Please use this identifier to cite or link to this item: https://zone.biblio.laurentian.ca/handle/10219/2915
Title: Development of a pit-lake and fate of contaminants 1992-2001
Keywords: B-Zone Pit Lake
contaminants
water quality
flooded pit
nickel
arsenic
limnology
ecological engineering
Issue Date: Jul-2002
Series/Report no.: Boojum Technical Reports;;CA112
Abstract: The B-Zone pit was intentionally flooded with water from the adjacent Collins Bay in the winter of 1991/1992. Evidence that contaminants are not being released from the pit walls to the water column and the processes responsible for improvements observed in pit water quality are described. Limnological data gathered for a decade support this finding.

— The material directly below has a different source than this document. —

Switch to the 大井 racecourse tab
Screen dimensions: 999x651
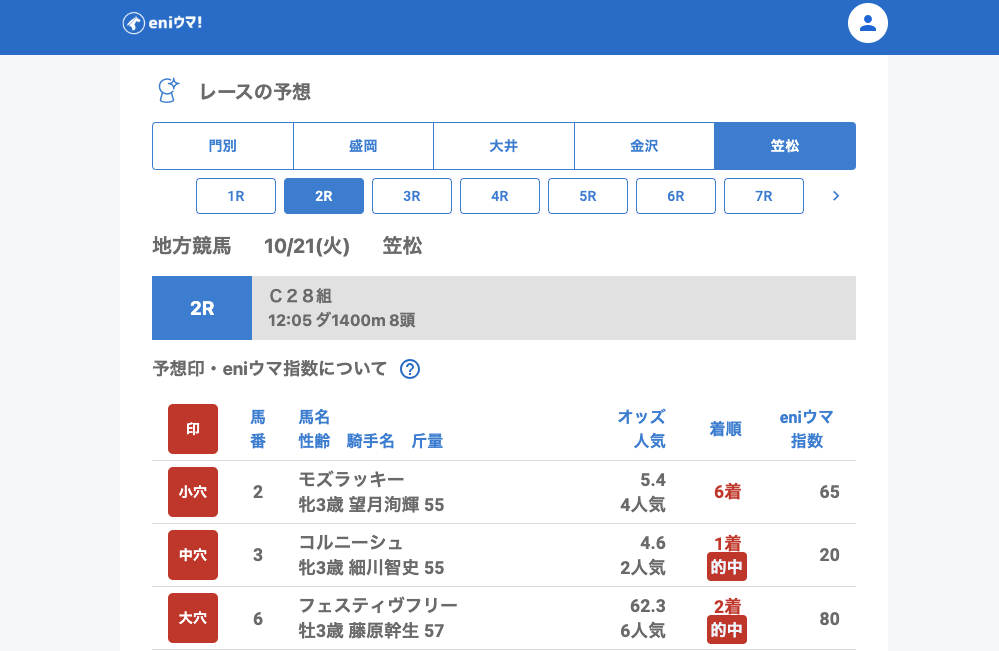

Since 1991, the water quality in the pit lake has been rigorously and regularly monitored with close attention paid to the primary productivity (phytoplankton quantification) of the flooded pit. An elemental mass balance has been calculated, based upon materials acquired by suspending sedimentation traps at various depths, and bottom sediment sampling. By 1997, this was indicating that natural cleansing processes were effectively reducing both Ni and As, the contaminants of concern, in the water. The striking singularity in the data showed that concentrations of Ni increased every spring after ice break-up. It was initially believed that Ni was being released by the decomposition of suspended organic matter and recycling. However, by 1998 the dynamics of the lake were well understood and it seemed apparent that the only explanation could be an external source of Ni. That source, a mineralized perimeter road, was identified and in 2001 was eliminated. Since then, the concentrations of Ni in the water column have no longer increased seasonally. The steady state of contaminants in the lake water, and its sediments, provides assurance that no new contaminants are entering the pit. Active contaminant removal by pumping of water from the pit lake to maintain water level was also evaluated. This provided evidence against one of the last arguments that dilution from clean water entering the pit lake was leading to the reductions in As and Ni concentrations and not the natural water cleansing processes. If necessary, these processes could be enhanced further by fertilization. A final decommissioning strategy for the B-Zone Pit has not yet been determined.